External Environment: Garden by Ned Jackson Smyth from Newtownards, Co Down

This commission is a granite and bronze sculpture that functions as a fountain. It symbolises the formation of the Lagan Valley Island out of the river and canal.

External Environment: The Island Arts Centre entrance by Brian Connolly from Bushmills, Co Antrim

This bronze sculpture of an artist’s easel, picture frame and stool is situated outside Island Arts Centre’s entrance. A hugely popular interactive piece, it is intended to pay homage to the earth and water landscape of the island site while cleverly framing the attractive view beyond.

Internal Environment: The Island Arts Centre Foyer by Larissa Watson-Regan from Dundrum, Co Down

This commission incorporates a series of handmade works in the main reception area of Island Arts Centre. It includes six batik-treated and hand-stitched linen hangings merging into a scene symbolising the rebirth of the canal through the development of the Lagan Valley Island site. A kinetic installation etched with markings and suspended at different levels from the ceiling represents wind and fire, as do decorative glass panels at the opposite end of the centre.

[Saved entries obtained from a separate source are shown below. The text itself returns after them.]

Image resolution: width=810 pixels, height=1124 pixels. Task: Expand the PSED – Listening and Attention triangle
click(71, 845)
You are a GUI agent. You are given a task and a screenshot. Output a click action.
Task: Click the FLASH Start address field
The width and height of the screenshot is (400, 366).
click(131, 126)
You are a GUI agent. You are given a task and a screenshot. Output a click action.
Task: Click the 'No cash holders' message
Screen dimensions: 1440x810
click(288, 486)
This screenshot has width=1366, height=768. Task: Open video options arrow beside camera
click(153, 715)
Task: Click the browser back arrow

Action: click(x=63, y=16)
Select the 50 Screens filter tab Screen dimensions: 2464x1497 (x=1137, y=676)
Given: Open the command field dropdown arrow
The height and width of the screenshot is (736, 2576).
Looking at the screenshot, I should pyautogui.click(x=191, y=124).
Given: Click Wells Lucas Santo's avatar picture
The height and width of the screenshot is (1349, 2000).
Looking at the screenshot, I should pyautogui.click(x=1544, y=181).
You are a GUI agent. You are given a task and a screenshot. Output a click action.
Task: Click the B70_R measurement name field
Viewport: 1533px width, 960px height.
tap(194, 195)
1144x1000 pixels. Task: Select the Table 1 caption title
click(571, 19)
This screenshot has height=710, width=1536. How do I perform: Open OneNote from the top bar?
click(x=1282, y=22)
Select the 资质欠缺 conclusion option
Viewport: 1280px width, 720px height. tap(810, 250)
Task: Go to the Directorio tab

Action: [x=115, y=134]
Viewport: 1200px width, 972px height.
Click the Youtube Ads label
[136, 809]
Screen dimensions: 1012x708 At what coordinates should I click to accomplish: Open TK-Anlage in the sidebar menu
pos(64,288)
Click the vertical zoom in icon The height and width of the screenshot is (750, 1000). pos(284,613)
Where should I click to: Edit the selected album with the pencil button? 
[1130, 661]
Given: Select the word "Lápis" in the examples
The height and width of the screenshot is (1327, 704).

Concentric Twist Sculpture

Following the success of Lisburn City Council’s Natural Forces Public Art Competition, funding was secured from the Sustrans Cycle Network for another public artwork. The successful Concentric Twist sculpture by d3 Art and Design symbolises the sport of cycling, a popular pastime on the scenic Lagan Valley Island site. The Twist acts as an identifiable gateway feature on route nine of the National Cycle Network.

A tree of dreams to celebrate city status

Created by visual artist Bob Sloan, the Tree Of Dreams is Lisburn City Council’s gift to the people of Lisburn to celebrate city status, awarded on March 14, 2002. This unique artwork encapsulates the hopes and dreams of over 5000 of the city’s citizens, individually inscribed onto copper leaves, hanging from a 10m stainless steel tree. It symbolises not only community ownership of the sculpture trail, but also the city’s hopes for a positive future.

Wood Sculpture Project with the Voluntary Service, Lisburn

Island Arts Centre and Voluntary Service Lisburn have engaged visual artist Ned Jackson Smith to facilitate a wood sculpture project. Working with the Seymour Hill Horticultural Project, a public artwork will be created that will find a home in one of the city’s public parks. It will be the first artwork of its kind in Lisburn.